- **Requirements**
Copy verbatim the lines in the records from the one containing "has width=1920, height=995." through the one containing "(x=779, y=247)", both lines included.

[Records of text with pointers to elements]

----------

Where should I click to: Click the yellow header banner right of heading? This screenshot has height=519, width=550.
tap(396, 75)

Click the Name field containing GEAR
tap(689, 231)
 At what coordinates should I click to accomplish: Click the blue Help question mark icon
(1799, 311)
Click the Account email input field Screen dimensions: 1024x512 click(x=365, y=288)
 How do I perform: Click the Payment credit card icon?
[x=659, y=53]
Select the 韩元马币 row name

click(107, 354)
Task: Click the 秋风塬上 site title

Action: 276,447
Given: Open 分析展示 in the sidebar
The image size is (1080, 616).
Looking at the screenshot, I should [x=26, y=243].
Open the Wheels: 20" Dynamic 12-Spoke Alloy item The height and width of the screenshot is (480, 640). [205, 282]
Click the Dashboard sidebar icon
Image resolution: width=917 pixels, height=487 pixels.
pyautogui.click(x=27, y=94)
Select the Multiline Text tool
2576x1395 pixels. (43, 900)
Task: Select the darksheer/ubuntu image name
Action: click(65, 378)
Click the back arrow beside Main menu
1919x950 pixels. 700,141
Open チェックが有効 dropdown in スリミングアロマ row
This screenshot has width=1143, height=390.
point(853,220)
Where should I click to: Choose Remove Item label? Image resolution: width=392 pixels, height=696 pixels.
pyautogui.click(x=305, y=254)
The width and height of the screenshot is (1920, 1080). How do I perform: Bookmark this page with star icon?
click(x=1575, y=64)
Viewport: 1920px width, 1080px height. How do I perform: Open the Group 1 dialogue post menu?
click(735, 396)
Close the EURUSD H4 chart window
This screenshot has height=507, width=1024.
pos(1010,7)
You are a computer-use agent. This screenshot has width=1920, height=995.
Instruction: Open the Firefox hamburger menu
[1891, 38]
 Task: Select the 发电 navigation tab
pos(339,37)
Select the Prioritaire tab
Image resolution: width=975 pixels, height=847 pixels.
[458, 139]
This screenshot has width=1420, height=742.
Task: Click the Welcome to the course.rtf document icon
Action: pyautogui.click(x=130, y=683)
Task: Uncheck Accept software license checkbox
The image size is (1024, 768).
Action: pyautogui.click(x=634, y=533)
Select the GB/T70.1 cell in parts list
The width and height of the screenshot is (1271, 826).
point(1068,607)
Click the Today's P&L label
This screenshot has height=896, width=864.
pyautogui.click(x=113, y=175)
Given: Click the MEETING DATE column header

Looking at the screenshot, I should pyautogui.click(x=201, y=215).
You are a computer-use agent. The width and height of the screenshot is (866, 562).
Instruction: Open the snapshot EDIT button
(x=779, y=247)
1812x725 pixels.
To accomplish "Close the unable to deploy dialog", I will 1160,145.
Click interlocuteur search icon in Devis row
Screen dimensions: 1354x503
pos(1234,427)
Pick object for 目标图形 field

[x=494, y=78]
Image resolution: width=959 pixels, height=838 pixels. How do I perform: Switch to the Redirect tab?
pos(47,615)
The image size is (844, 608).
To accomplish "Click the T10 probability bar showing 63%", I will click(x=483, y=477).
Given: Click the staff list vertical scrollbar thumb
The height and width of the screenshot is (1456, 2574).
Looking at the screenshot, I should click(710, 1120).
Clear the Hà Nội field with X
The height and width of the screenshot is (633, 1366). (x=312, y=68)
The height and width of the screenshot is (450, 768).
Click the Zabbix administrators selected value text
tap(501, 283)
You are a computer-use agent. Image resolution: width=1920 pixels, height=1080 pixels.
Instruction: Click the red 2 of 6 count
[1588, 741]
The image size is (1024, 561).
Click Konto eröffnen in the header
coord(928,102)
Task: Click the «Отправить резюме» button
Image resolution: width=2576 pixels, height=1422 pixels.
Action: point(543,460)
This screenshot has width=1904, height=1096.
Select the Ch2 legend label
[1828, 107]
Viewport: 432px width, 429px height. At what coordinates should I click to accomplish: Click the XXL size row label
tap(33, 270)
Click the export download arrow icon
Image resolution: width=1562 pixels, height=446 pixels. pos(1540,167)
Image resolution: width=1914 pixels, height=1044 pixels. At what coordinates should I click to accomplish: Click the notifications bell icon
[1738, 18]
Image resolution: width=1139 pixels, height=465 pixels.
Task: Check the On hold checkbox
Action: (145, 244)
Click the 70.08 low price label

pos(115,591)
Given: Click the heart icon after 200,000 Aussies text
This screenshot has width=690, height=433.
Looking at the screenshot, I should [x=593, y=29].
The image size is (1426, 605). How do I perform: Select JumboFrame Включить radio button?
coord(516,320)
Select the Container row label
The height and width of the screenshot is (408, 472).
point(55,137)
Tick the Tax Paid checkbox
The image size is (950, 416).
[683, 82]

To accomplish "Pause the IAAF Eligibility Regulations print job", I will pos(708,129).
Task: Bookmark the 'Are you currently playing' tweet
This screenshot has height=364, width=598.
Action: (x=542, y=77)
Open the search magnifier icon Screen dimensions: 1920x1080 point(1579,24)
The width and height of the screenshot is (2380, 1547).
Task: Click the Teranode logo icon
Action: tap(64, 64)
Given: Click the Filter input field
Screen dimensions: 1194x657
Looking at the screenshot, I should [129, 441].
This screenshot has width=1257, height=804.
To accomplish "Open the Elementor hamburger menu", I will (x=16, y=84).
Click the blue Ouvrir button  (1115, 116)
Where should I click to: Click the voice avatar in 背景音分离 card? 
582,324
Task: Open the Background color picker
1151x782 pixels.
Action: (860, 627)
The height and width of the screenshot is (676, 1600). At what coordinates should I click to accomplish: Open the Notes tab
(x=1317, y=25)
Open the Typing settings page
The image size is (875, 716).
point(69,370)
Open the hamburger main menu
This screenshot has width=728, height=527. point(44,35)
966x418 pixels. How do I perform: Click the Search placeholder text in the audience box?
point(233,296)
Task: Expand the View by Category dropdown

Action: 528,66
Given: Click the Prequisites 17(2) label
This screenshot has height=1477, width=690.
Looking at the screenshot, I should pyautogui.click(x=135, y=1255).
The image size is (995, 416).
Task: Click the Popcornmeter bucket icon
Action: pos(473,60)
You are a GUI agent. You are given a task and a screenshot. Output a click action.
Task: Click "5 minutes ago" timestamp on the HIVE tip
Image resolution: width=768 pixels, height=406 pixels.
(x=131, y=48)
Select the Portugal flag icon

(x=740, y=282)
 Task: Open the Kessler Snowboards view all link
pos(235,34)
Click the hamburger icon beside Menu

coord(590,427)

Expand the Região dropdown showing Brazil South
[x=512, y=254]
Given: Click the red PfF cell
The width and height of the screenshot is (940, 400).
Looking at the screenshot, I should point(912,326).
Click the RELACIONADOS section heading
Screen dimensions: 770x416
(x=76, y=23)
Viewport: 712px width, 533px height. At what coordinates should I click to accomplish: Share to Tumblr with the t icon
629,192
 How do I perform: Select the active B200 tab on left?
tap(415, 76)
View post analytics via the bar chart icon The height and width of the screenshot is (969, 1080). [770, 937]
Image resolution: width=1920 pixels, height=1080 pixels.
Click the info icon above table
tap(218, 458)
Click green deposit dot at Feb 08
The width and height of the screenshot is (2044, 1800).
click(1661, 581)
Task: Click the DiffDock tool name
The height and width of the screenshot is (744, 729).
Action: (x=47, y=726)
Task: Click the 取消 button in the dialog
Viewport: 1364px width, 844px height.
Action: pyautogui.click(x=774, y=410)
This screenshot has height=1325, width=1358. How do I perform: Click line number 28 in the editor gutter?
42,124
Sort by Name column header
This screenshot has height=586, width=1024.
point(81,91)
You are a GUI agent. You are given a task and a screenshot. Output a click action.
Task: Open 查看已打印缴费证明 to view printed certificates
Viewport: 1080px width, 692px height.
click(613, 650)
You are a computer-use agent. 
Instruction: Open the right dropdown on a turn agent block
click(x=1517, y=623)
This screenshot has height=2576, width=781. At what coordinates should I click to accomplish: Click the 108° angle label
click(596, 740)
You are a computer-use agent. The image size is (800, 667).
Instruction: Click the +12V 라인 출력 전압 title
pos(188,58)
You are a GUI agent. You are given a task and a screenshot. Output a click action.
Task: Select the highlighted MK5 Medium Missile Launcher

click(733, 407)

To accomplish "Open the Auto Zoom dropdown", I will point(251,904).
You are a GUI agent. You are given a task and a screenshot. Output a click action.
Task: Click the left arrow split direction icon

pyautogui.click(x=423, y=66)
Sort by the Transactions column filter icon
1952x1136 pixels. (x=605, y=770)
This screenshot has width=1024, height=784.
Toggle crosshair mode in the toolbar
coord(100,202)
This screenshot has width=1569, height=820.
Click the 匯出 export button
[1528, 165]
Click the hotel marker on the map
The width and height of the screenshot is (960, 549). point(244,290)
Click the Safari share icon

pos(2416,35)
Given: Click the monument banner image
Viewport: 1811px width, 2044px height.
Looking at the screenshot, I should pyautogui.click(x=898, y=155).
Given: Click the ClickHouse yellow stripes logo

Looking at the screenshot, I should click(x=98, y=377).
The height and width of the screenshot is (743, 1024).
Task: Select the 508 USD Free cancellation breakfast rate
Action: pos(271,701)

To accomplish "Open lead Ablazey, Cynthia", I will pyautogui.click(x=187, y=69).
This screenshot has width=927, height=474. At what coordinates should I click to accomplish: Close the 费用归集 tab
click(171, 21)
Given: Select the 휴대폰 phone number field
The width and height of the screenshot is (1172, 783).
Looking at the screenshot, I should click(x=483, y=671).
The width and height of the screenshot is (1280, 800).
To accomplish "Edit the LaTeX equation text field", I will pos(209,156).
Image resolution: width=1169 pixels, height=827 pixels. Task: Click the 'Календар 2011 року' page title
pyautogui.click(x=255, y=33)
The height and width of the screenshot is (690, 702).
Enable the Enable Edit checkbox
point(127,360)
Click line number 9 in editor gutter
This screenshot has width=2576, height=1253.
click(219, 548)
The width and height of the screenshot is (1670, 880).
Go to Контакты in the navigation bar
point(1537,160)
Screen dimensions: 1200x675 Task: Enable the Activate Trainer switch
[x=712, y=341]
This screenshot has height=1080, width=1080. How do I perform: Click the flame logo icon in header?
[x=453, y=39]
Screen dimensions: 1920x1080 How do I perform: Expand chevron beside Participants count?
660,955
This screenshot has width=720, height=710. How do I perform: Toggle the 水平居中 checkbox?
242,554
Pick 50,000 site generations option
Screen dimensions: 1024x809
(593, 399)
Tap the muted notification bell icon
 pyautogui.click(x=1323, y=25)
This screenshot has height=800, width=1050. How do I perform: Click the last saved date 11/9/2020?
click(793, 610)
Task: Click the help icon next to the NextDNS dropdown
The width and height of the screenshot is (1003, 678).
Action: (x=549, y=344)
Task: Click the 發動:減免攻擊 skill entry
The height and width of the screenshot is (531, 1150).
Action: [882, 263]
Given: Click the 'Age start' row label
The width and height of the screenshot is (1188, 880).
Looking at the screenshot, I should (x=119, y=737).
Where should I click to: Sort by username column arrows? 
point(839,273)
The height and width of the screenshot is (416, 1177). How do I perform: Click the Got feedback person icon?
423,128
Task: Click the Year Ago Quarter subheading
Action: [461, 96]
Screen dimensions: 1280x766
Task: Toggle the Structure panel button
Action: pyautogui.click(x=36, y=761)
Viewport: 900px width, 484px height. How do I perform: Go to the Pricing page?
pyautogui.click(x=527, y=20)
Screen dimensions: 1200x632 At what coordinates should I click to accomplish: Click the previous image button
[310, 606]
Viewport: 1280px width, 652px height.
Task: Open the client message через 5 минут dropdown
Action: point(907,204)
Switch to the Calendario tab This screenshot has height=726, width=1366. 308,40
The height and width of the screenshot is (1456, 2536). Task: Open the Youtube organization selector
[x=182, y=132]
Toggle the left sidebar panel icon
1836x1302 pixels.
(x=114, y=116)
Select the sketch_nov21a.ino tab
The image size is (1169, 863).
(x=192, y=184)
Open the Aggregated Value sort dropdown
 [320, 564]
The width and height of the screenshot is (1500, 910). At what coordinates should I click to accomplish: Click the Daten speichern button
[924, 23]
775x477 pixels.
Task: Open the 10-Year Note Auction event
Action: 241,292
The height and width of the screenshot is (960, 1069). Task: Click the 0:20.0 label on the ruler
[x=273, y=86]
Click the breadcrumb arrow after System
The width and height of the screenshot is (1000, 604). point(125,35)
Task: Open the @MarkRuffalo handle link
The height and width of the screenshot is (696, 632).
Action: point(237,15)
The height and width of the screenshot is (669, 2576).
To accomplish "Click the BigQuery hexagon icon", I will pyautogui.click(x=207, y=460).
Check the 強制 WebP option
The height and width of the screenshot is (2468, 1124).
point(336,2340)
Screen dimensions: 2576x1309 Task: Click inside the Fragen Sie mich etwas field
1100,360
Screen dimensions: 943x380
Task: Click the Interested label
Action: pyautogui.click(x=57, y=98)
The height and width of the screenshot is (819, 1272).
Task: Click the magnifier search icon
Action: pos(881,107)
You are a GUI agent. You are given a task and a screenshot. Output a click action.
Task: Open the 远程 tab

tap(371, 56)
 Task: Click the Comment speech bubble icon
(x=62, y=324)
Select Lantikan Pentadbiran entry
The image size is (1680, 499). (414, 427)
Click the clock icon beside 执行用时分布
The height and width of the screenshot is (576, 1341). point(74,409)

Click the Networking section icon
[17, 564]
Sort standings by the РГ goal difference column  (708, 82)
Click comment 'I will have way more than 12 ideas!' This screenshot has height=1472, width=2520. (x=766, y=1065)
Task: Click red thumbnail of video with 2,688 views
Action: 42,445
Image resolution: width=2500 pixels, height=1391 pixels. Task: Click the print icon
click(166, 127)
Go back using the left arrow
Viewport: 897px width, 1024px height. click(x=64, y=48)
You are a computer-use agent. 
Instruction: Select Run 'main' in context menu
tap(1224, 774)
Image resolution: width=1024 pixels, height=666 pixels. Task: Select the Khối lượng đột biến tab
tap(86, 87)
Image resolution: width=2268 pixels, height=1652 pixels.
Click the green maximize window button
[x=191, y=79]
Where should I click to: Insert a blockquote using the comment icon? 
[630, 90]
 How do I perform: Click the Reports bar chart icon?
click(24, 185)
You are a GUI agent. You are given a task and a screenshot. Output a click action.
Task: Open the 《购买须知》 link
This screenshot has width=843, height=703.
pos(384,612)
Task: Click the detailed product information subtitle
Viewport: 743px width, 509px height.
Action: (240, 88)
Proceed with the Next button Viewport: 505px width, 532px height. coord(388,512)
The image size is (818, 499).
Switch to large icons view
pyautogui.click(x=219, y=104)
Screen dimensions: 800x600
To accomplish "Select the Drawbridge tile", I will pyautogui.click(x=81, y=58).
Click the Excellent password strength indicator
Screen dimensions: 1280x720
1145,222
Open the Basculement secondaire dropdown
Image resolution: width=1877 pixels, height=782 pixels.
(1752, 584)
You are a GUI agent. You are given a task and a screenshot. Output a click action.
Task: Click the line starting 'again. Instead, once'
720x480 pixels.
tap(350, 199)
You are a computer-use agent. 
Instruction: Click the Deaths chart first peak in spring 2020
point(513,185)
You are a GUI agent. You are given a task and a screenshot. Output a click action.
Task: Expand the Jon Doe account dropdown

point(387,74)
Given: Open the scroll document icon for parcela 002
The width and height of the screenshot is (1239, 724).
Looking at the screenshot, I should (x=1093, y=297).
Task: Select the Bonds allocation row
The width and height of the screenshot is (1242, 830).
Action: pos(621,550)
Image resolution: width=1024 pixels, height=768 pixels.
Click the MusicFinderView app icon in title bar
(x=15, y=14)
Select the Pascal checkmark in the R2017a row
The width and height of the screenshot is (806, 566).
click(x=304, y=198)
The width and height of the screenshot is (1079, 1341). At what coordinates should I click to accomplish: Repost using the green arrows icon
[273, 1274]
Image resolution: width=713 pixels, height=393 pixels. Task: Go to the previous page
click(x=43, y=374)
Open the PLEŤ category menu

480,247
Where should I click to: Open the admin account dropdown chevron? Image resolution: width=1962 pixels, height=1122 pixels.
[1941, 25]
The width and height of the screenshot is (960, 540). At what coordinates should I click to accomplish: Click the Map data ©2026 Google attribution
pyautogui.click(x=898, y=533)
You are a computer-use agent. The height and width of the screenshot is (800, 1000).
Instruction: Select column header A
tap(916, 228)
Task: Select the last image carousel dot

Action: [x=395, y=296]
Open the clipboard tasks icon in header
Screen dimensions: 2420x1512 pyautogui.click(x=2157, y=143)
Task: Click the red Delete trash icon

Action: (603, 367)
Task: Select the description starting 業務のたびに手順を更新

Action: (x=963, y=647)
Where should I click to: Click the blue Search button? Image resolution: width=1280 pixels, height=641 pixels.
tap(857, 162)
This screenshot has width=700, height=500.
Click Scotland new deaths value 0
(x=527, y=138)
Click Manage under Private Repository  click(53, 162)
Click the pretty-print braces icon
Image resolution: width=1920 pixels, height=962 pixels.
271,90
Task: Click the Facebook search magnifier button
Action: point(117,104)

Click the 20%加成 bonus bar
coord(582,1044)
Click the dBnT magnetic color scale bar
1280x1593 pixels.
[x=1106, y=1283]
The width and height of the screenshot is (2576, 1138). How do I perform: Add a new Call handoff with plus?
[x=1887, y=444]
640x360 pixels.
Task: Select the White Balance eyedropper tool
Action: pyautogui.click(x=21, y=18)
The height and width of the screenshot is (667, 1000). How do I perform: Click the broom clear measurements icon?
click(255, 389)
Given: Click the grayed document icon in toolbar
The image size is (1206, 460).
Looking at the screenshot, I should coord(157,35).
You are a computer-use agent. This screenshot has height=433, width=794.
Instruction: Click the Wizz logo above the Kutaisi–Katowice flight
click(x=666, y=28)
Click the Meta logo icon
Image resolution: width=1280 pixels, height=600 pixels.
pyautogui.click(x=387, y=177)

----------

- **Answer for the task**
You are a computer-use agent. This screenshot has width=1920, height=995.
Instruction: Open the Firefox hamburger menu
[1891, 38]
 Task: Select the 发电 navigation tab
pos(339,37)
Select the Prioritaire tab
Image resolution: width=975 pixels, height=847 pixels.
[458, 139]
This screenshot has width=1420, height=742.
Task: Click the Welcome to the course.rtf document icon
Action: pyautogui.click(x=130, y=683)
Task: Uncheck Accept software license checkbox
The image size is (1024, 768).
Action: pyautogui.click(x=634, y=533)
Select the GB/T70.1 cell in parts list
The width and height of the screenshot is (1271, 826).
point(1068,607)
Click the Today's P&L label
This screenshot has height=896, width=864.
pyautogui.click(x=113, y=175)
Given: Click the MEETING DATE column header

Looking at the screenshot, I should pyautogui.click(x=201, y=215).
You are a computer-use agent. The width and height of the screenshot is (866, 562).
Instruction: Open the snapshot EDIT button
(x=779, y=247)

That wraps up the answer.